§ **WHAT YOU SHOULD DO**
Where a line in the records below includes "give", pull that line out.

§ **DATA EXTRACTS**
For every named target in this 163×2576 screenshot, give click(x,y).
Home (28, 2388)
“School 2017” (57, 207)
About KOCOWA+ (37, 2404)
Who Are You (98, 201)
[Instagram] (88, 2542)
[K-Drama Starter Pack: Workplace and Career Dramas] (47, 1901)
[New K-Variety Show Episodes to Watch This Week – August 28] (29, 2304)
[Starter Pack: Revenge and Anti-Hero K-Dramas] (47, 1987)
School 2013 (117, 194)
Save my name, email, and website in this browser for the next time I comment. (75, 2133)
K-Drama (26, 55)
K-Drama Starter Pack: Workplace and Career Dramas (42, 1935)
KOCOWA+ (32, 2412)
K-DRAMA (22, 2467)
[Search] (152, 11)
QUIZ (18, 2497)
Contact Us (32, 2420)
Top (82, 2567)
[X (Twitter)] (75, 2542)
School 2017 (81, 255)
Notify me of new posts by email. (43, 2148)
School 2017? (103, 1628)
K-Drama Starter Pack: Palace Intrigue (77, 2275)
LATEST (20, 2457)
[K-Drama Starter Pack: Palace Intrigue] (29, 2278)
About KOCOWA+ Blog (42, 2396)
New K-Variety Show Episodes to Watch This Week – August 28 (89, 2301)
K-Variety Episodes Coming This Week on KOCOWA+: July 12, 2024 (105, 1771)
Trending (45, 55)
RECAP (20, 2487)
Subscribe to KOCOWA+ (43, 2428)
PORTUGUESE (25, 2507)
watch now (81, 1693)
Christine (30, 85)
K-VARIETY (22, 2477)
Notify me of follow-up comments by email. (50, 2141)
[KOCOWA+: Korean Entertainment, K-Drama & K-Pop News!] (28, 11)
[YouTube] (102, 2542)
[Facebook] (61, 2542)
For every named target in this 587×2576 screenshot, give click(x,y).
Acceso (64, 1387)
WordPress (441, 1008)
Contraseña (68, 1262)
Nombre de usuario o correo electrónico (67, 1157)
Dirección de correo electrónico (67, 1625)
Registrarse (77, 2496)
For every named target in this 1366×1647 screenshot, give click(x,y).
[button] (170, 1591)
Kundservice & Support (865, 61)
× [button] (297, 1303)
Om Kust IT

§ **THE COMPLETED TASK**
For every named target in this 163×2576 screenshot, give click(x,y).
For every named target in this 587×2576 screenshot, give click(x,y).
For every named target in this 1366×1647 screenshot, give click(x,y).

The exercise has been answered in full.